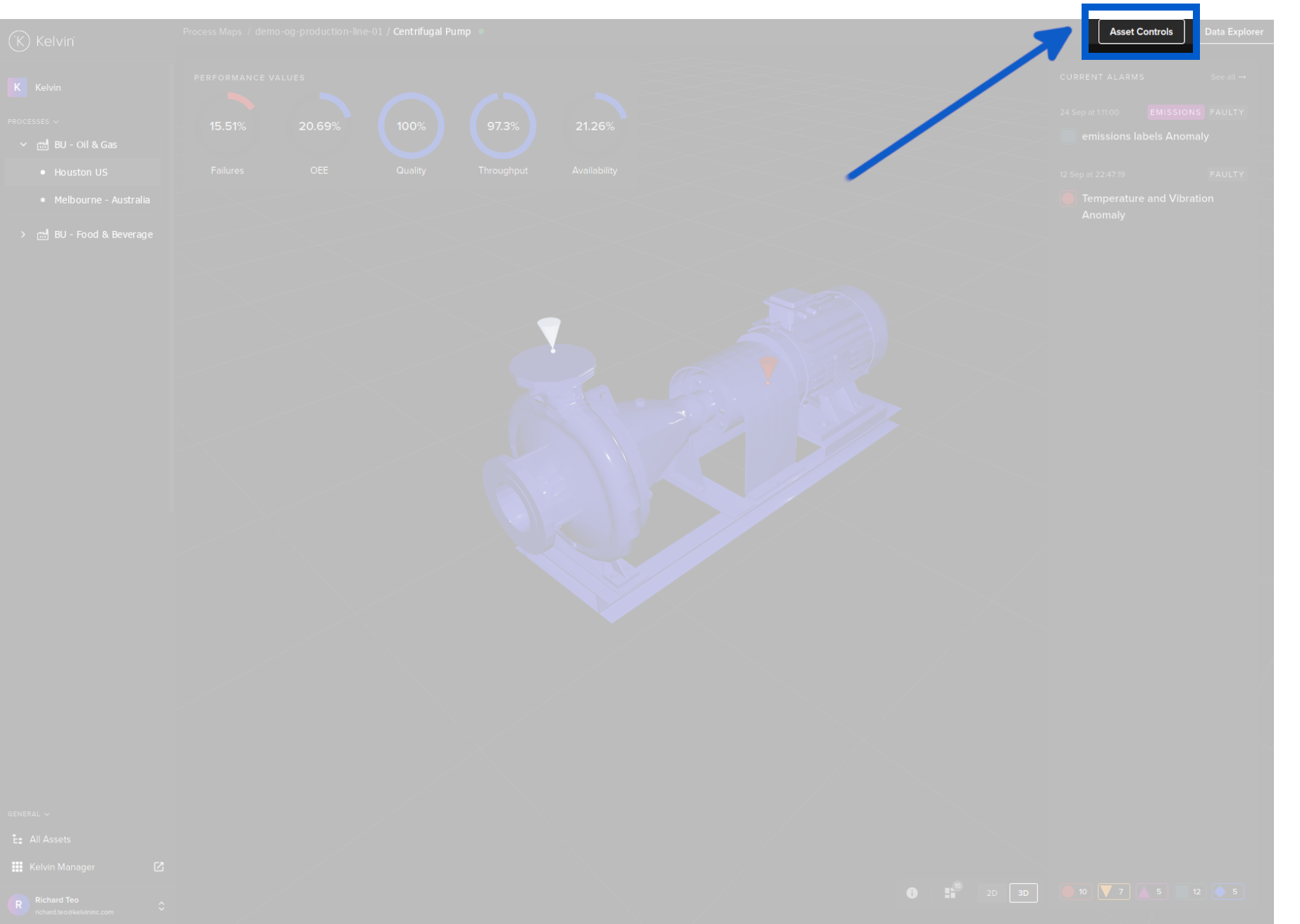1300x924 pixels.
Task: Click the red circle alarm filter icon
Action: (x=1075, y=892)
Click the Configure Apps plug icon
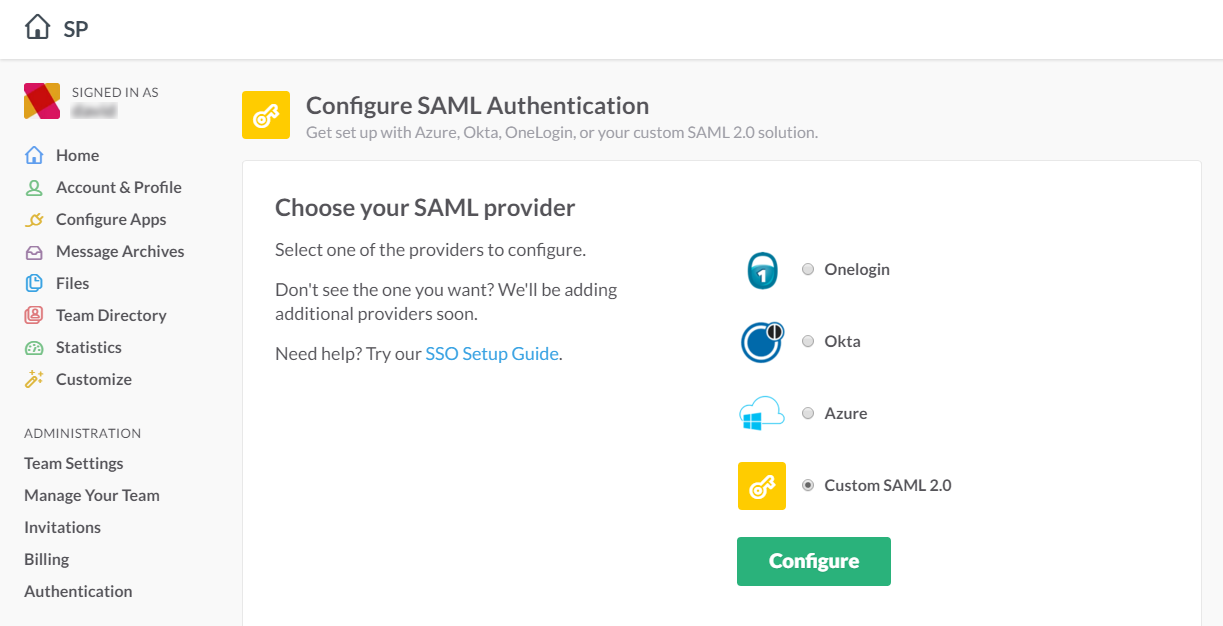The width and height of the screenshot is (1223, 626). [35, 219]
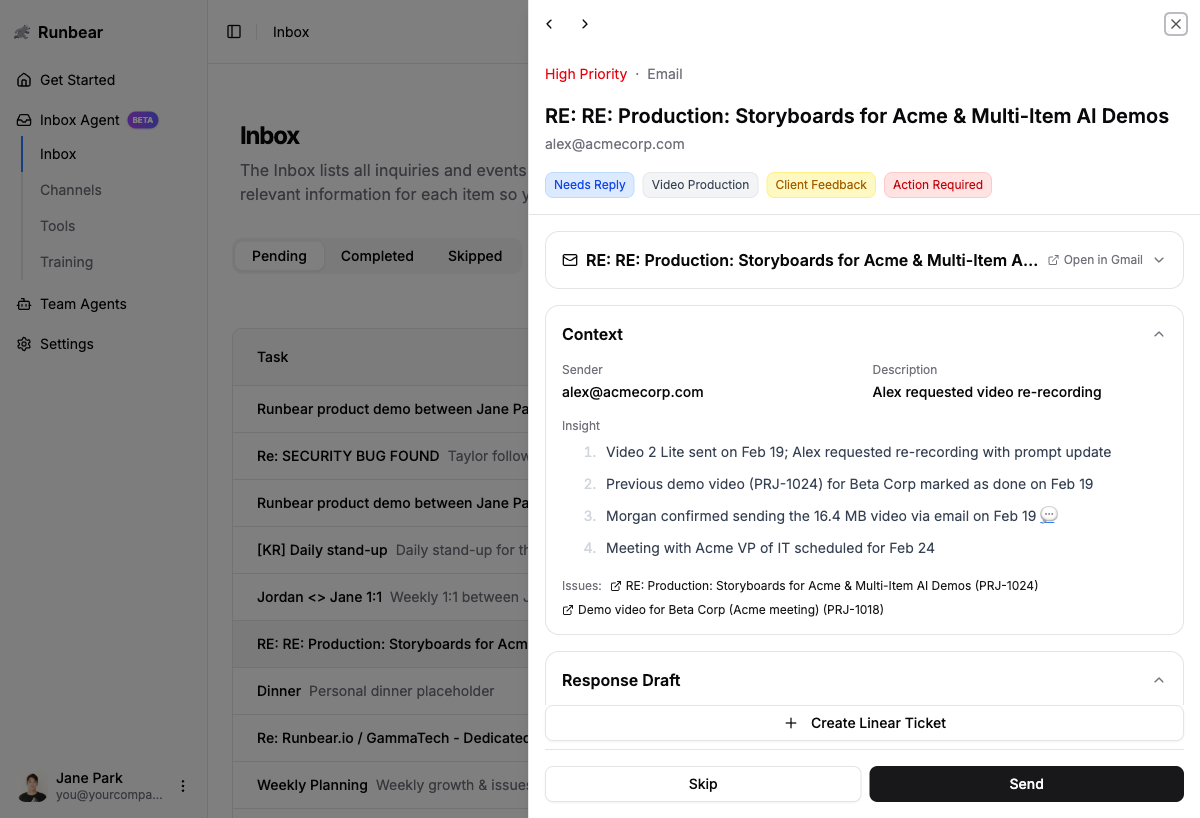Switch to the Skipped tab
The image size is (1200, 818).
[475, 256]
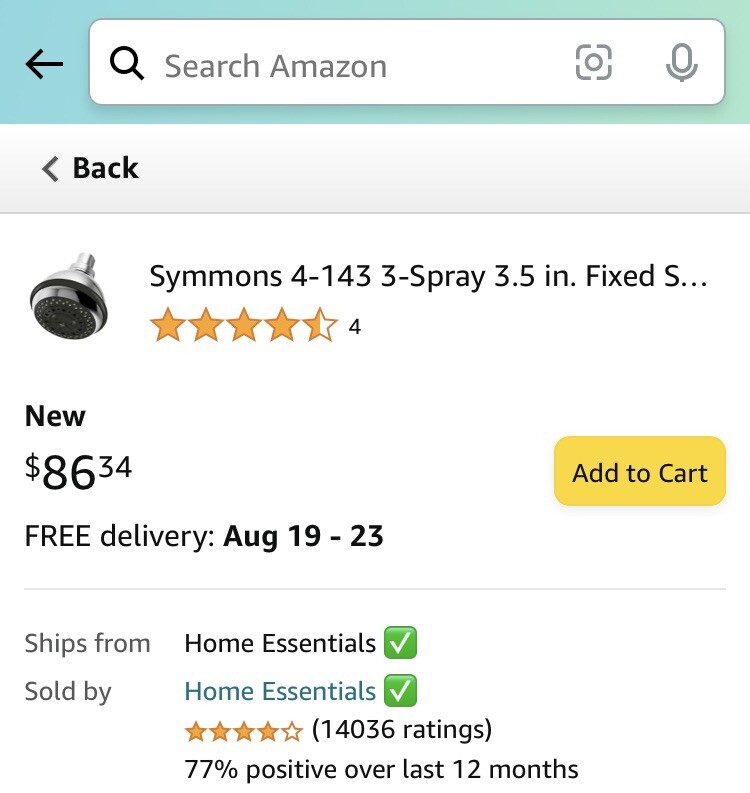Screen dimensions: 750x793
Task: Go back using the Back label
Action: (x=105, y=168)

-*-

Objective:
Convert every line of the records above into a JSON list of strings, one string per line, skipping blank lines and leaving the pictures out.

Reply:
[
  "1300x924 pixels.",
  "Task: Click the red circle alarm filter icon",
  "Action: (x=1075, y=892)",
  "Click the Configure Apps plug icon",
  "The width and height of the screenshot is (1223, 626). [35, 219]",
  "Switch to the Skipped tab",
  "The image size is (1200, 818).",
  "[475, 256]",
  "Screen dimensions: 750x793",
  "Task: Go back using the Back label",
  "Action: (x=105, y=168)"
]